リベラルは野生に還る思想である

2024/3/30 株とイスラム教に関して追記(※1と※2)

ヒトは理性的な動物であり、「本能を抑え、社会制度というものを理解し、それを守ることができる」というのは非常に優れた特性である。そのため「理性」は高く評価される。

しかし教育によって高まった「理性」はより心地よい生き方を「発明」してしまった。「理性は本能を再評価」し、「この方が心地よくないか」といった行動様式を発見した。これによって生まれた思想が「リベラル」であると考えている。「リベラルは『先進的』な思想なのと同時に、本能の再評価により生まれた野性への回帰思想、又は『発展のための不自由な社会制度』を拒絶する思想である」ということを書いていこうと思う。

リベラルの人達が高尚な理屈を振りかざしたかと思えば、気に入らない人間を所謂レッテル張りにより封殺する様に辟易している人も多いのではないだろうか。これも「彼らが本能に忠実だから」で説明できるだろう。(気に入らないものを集団から消すのは、無能を抱えて置く余裕のない過去の社会ではよくあったことということになっており、実に本能的である)
最初にリベラルを思いついた人は本当に理性的だったのかもしれないが、それは本能的に「心地よい」ものであった為、そういった特性に惹かれる人を大量に引き寄せてしまったのだろう。

人間の歴史

人間(ホモサピエンス)は伝承などの文化を含む社会制度によって強くなってきた。通常、生物は遺伝子の導くままに生き、それに逆らうことはない。よって遺伝子の変化速度でしか進歩することができない。ところが、人間は「嘘を信じる」という特殊能力により「社会制度」を作り上げた。「嘘を信じる」とはどういうことかというと、「人が言っているだけの物事を『確かな』知識と認識する」ということである。

通常、野生動物に学習させようとすると、直接刺激を与えるか、少なくとも目の前で実演してやらなければならない。ところが、人間は教科書を読んだだけ、人に言い聞かされただけで「分かったような気になる」。勿論嘘を教えられればゴミ集団が出来上がるわけだが、集団が強くなる知識を伝えることに成功した集団は遺伝子の可能性を超えて圧倒的に強くなる。(そのため生存者バイアスで「知識を教える」→「強くなる」という現在も見られる誤解が存在する。ゴミ知識を継承した集団や個人は淘汰されて消えていったことだろう)

ここの「集団が強くなる知識」とは科学的に正しいものというわけではなく、むしろ正しくないものも多い。例えば「雷とは~」、「地震とは~」といったように、非科学的な伝承は多く存在する。しかしこれらは「その自然現象を過度に恐れなくなる」という意味で有用であった。また、宗教や結婚などの文化も、「社会に秩序をもたらし人口が増える」、「その結果発生した余剰により文化が芽生える」などの効果があったと考えられている。

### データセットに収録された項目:

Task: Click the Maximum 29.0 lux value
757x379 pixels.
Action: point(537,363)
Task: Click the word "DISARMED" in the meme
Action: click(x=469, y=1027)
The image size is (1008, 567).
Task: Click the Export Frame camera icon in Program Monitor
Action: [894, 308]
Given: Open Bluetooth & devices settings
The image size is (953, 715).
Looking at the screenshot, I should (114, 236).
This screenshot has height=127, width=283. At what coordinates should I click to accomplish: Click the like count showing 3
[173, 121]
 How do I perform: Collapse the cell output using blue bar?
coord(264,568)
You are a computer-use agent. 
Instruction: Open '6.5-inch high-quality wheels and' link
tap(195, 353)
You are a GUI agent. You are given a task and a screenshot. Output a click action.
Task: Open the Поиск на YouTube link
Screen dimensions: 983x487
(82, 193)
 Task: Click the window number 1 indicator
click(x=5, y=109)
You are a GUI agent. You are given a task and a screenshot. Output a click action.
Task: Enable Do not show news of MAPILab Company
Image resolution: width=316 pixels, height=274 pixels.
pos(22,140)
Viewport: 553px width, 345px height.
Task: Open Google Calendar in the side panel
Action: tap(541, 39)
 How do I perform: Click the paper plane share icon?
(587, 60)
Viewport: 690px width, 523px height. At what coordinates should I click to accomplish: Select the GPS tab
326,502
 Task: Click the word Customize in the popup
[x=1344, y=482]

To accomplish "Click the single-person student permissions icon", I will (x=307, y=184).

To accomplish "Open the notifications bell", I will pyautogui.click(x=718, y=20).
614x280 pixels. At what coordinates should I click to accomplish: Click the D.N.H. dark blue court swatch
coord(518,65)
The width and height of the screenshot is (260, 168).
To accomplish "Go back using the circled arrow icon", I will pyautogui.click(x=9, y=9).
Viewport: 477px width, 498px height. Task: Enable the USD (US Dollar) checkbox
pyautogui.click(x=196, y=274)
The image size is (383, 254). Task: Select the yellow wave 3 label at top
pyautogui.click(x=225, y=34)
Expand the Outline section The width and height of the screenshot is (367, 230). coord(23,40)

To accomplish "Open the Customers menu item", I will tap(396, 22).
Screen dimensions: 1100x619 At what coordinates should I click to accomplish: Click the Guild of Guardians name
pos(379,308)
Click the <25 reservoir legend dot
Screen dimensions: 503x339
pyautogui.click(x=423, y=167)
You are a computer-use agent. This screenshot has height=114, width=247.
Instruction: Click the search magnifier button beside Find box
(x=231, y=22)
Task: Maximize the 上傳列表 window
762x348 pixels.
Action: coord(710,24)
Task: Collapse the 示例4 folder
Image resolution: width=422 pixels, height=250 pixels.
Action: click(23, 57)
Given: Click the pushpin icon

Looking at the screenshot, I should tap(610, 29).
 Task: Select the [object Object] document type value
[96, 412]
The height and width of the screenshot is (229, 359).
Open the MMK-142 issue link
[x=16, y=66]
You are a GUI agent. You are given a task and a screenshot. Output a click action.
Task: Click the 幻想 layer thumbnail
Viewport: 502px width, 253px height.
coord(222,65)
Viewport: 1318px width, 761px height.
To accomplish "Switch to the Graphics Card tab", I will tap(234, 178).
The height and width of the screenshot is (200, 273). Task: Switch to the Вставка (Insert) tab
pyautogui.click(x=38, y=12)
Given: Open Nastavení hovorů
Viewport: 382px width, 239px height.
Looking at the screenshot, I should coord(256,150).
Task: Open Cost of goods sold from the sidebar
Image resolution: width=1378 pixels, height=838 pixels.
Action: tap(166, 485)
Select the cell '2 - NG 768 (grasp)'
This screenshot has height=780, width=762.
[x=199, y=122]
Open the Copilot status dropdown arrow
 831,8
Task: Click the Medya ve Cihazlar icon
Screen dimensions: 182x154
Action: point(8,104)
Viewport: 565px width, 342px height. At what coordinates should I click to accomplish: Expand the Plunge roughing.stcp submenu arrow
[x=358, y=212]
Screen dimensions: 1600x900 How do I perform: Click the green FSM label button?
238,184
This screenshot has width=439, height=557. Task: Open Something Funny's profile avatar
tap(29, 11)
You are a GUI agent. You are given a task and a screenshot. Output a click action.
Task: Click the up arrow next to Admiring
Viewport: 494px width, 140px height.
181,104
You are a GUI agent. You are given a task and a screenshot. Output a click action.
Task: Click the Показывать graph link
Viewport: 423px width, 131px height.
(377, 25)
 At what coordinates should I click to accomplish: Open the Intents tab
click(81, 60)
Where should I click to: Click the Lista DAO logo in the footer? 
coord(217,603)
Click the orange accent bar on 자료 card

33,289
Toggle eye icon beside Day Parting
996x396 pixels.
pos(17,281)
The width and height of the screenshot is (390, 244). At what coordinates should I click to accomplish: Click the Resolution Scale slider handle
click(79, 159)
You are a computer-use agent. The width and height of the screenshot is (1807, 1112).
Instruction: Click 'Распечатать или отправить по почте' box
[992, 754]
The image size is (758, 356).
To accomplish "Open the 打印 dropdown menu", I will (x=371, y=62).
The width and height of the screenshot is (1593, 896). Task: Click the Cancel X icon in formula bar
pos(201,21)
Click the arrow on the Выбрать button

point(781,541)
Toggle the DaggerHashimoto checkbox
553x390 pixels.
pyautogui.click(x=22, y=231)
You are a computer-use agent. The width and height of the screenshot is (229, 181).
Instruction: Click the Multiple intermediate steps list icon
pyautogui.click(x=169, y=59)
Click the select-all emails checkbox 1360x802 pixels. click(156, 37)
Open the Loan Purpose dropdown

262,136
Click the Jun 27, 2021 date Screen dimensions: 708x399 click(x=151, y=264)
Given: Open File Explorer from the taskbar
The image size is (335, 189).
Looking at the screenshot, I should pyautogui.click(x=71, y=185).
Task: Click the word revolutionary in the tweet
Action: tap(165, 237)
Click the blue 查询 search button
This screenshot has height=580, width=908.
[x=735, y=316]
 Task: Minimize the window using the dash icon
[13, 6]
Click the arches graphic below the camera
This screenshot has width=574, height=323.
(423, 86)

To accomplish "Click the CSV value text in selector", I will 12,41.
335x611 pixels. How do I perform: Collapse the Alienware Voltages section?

### 短い課題 1:
エントリのうち「Viewport: 477px width, 498px」を含む行から「will tap(396, 22).」を含む行まで(両端を含む)を、空行を除き1行につき1つの文字列とするJSONリストに整形してください。
### 短い課題 2:
リベラルに関する文章を、最後の文の後から書き継いでください。
リベラルに関する文章とエントリは、内容上互いに関係がない。

### 結果 1:
[
  "Viewport: 477px width, 498px height. Task: Enable the USD (US Dollar) checkbox",
  "pyautogui.click(x=196, y=274)",
  "The image size is (383, 254). Task: Select the yellow wave 3 label at top",
  "pyautogui.click(x=225, y=34)",
  "Expand the Outline section The width and height of the screenshot is (367, 230). coord(23,40)",
  "To accomplish \"Open the Customers menu item\", I will tap(396, 22)."
]

### 結果 2:
社会制度は豊かさを増やすが本能を抑制する

社会制度により人の集団が強くなり発展したからと言って、それすなわち人が社会制度を賛美するかというとそうではない。むしろ抑圧から解放されたがっている一面もある。特に社会的に成功したり高い能力を持っていたりする個体からすると、社会制度は自分の幸せを棄損していると気づきやすい。その結果、リベラルの思想に傾倒する。

身分社会

人は生まれながらにして能力主義(メリトクラシー)の価値観を持っていると言われている。しかし、生き残った人類文明を見渡しても「身分関係なく能力により身分を与える」な世界は非常にレアだ。多くの世界は「支配者階級の中から優秀なものが政治を握る」といった具合である。唯一といってもよい能力主義の体現者が中国の科挙であるが、定期的に文明を崩壊させてはまた作り直し…を行っているので、あまり上手くいっているとは言い難い。

何が言いたいかというと、身分社会というのは社会が安定するが、ヒトが生物として持つ能力主義の本能に反しているということである。日本の江戸時代などまさにそうだろう。身分社会は人間の持つ「能力主義」に反するが、社会は安定するのである。

リベラル思想の一部である能力主義や自由競争は、社会制度が抑圧していた「能力主義という本能」に対する形で再発見された。

結婚

結婚とは「男女を一組のペアとし、生活や子育てにおいてお互いに利益を与え合う契約」のことで、ここでは周囲の圧によりほぼ全ての国民が結婚することになるという慣習も含めて「結婚」と呼ぶことにする。(そもそも自由恋愛という価値観が最近できたようだ)
結婚は多くの競争を勝ち残った文明の中にはほぼ必ずみられる制度・慣習である。なお特権階級はこれらを無視する歴史も多いが、庶民には1対1の関係を推奨する文明がほとんどだろう。

ただしこれらは男女の本能の一部を制限する契約である

男は精子のコストが低いため、少しでも多く後世に遺伝子を残すための最適戦略は「見境なしに撒く」ことであるが、男はこれを禁止される。
男が権力を持つと沢山の女性を侍らしたり、ラノベなどの創作物でハーレムが流行る理由であったり、おそらくこれは本能である。

女性は生殖に関するコストが高いので、「生殖相手を厳選する」性質を持つ。これは現代では「上昇婚志向」なんて言われたりするが、結婚という制度はそれを間接的に禁止し、周囲から見て「お似合い」の二人が結婚することになる。

「チー牛」と結婚するくらいならハイスぺ男性にやり捨てられる方がいいと多くの女性は言うようだ。これはふわっとした一夫多妻の形態なのだが、本能に従うと恐らくこの社会になる。この社会の何が問題かというと、ステータスの低い男を集団の労働力としてフルに活用できない点である。子孫を残す可能性が無くなれば、生物として頑張る意味も失われるだろう。むしろ反乱を起こされる危険性すらあるが、彼らを切り捨てれば強い大きな集団にはなれない。
別の見方として、本能に従い一部男性が女性を独占するような集団は数が増えず、生まれた全ての男を労働力に使えないため弱く、戦争によって滅ぼされ、「あたかもどの文明も結婚を取り入れたように見えている」、と考えることもできる。

つまるところ、結婚とは集団を強くするうえで非常に合理的なシステムであるのだ。ただし上に書いたように本能を一部否定することから、人がこのシステムに対して理性により「合理的でない(この制度は俺の幸せを制限している)」と思い至るのは何ら不思議ではない。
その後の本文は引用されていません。